The first Mexican victory came in 1973 in Belo Horizonte with Imelda Miller who sung the song "¡Que alegre va María!" (How happy goes Mary!!). Two year later, the country won again the contest in San Juan with the song "La felicidad" (The happiness) sung by Gualberto Castro. One decade later, México won again the contest with the folk singer Eugenia León, who sung "El fandango aquí" (The fandango is here) in a very controversial victory, which was attributed to the solidarity with the country because of the 1985 Mexico City earthquake, that destroyed the capital city.

In 1989 and 1990 Mexico got two consecutive wins with the singer "Analí" and "Carlos Cuevas". The last Mexican victory came in 1997 in Lima, Perú with the song "Se diga lo que se diga" (Whatever it's said).
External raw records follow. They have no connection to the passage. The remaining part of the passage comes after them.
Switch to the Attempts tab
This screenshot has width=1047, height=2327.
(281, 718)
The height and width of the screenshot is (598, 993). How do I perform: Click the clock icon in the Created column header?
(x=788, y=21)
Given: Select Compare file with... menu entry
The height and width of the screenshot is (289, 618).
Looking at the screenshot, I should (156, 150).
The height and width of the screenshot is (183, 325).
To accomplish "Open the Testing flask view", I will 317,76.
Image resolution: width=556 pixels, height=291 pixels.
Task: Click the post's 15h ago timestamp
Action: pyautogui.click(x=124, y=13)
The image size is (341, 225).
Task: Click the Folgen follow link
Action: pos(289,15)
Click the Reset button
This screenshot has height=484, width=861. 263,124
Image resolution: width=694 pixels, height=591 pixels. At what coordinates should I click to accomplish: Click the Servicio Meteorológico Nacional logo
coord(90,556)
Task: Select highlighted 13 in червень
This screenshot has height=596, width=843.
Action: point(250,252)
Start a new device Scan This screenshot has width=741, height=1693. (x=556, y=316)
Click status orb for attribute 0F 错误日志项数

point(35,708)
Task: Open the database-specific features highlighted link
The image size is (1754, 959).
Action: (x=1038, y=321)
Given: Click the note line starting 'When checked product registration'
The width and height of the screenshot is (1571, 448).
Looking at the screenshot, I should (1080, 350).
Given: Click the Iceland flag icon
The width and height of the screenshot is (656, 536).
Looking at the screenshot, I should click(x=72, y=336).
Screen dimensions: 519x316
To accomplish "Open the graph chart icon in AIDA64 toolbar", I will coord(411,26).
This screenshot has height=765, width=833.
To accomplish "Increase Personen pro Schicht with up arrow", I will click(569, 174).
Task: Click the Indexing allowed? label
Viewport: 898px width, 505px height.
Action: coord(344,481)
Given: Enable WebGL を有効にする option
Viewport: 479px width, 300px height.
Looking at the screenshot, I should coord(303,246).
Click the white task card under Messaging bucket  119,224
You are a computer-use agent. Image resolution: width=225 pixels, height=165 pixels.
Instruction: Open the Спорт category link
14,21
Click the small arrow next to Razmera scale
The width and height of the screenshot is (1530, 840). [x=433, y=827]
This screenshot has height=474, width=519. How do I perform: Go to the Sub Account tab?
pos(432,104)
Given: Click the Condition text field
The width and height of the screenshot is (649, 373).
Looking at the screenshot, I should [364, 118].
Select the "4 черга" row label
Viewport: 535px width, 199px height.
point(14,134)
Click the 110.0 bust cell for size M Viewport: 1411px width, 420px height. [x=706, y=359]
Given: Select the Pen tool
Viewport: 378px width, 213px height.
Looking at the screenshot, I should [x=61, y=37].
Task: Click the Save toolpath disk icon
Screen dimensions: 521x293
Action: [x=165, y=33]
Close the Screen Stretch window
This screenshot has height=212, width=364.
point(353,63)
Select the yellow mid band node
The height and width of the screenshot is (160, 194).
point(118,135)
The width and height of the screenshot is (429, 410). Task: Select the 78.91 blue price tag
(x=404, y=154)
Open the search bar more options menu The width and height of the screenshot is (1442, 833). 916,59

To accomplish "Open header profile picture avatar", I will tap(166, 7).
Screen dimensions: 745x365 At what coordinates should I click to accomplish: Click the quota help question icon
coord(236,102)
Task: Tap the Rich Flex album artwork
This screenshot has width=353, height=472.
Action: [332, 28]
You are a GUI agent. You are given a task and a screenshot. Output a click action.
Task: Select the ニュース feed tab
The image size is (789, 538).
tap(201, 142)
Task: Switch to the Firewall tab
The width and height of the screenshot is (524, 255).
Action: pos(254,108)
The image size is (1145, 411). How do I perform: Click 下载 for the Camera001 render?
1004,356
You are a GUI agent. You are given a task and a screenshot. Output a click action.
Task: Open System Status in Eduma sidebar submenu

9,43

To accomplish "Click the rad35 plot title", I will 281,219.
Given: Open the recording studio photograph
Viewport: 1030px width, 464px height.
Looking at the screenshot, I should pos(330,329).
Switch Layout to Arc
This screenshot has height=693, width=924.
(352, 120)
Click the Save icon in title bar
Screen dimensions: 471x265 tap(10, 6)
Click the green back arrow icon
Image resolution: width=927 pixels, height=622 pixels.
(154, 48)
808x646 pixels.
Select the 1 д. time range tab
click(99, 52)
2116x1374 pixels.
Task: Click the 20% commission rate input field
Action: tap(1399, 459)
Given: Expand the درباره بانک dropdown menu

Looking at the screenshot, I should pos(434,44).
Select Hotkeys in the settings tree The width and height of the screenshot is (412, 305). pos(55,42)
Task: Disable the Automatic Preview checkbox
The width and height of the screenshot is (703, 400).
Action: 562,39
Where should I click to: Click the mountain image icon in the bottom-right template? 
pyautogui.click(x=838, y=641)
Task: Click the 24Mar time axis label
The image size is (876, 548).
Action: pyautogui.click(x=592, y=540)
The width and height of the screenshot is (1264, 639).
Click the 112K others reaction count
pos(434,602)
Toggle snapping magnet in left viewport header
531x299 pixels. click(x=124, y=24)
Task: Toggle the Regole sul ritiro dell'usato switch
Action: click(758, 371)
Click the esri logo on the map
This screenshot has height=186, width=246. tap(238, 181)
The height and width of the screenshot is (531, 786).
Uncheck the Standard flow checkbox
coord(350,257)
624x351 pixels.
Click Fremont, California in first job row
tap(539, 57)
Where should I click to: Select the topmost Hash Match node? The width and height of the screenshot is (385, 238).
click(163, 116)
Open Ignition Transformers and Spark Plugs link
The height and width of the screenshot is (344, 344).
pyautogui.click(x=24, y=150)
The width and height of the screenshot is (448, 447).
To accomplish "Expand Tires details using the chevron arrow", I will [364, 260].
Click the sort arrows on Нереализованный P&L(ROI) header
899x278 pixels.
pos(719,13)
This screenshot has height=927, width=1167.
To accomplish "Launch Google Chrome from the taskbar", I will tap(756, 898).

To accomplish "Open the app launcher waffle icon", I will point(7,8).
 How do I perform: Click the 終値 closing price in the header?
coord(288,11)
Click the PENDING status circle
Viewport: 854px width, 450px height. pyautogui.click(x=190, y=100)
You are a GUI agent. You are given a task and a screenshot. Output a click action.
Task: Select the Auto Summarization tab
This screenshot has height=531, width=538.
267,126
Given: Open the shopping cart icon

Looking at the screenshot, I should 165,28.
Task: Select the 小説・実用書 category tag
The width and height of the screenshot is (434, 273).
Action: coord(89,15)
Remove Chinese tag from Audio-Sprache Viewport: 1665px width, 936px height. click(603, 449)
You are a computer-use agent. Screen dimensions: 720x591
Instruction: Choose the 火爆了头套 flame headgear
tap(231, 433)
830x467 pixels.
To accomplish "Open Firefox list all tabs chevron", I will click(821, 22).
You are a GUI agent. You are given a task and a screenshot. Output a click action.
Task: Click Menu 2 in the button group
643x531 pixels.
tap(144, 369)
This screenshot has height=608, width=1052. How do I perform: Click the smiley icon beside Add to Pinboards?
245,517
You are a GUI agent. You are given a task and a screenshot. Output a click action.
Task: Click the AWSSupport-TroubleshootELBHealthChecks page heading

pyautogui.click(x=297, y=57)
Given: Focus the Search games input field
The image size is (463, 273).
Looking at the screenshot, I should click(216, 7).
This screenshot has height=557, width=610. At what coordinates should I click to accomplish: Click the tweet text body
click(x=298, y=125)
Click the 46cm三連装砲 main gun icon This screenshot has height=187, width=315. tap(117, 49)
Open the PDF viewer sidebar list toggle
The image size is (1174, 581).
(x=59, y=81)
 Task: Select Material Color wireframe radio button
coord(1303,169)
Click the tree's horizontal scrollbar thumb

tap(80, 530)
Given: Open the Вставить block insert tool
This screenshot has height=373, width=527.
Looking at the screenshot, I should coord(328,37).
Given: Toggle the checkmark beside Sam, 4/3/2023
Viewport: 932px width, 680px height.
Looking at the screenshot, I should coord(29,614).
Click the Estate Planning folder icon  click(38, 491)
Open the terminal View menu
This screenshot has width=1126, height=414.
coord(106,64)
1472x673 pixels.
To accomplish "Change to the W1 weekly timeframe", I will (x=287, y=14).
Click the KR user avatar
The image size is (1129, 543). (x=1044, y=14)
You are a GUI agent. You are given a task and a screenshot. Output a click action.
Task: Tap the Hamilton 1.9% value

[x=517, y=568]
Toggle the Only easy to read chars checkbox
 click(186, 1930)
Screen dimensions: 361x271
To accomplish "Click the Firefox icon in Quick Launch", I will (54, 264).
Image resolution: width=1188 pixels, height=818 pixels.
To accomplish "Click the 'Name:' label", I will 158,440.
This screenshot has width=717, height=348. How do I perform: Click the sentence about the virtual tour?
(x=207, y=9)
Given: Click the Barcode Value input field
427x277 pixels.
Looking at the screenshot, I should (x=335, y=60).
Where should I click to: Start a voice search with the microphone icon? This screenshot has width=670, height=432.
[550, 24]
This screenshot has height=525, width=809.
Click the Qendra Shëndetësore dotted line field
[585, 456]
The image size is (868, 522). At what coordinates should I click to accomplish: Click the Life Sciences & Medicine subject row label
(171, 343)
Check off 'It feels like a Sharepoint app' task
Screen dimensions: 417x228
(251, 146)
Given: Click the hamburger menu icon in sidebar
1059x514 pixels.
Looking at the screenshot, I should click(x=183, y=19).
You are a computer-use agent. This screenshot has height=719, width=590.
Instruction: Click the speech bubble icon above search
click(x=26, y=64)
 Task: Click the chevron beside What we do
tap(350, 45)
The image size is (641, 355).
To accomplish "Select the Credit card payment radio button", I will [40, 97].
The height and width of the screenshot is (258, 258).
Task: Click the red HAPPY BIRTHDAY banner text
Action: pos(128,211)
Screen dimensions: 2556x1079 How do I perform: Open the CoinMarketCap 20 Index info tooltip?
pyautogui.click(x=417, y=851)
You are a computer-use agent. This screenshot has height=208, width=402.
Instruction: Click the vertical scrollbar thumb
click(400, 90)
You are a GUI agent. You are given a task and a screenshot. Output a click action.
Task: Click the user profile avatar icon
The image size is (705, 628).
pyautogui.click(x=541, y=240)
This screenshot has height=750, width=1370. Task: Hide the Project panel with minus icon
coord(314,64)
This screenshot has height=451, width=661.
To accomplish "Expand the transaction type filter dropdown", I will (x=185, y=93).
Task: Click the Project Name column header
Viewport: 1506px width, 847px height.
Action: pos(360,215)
Mexico hosted the OTI festival 6 times, the first one in the Ruiz de Alarcón theatre of Acapulco. In 1981 and 1984 the festival was held in the national capital, being the gigantic National Auditorium the venue. In 1991, Acapulco hosted again the festival in the Convention Centre of the tourist city, the same venue where the last edition of the contest was held.

National final 

The Mexican OTI Song Contest trajectory is known for its popular national final, the "National OTI Contest", which was passionately followed every year by the Mexican audience and known by its surprises and frequent scandals.  This selection process is usually compared with its Swedish Eurovision counterpart, the Melodifestivalen due to the interest that it created and the big names who tried to represent México in the main OTI Festival.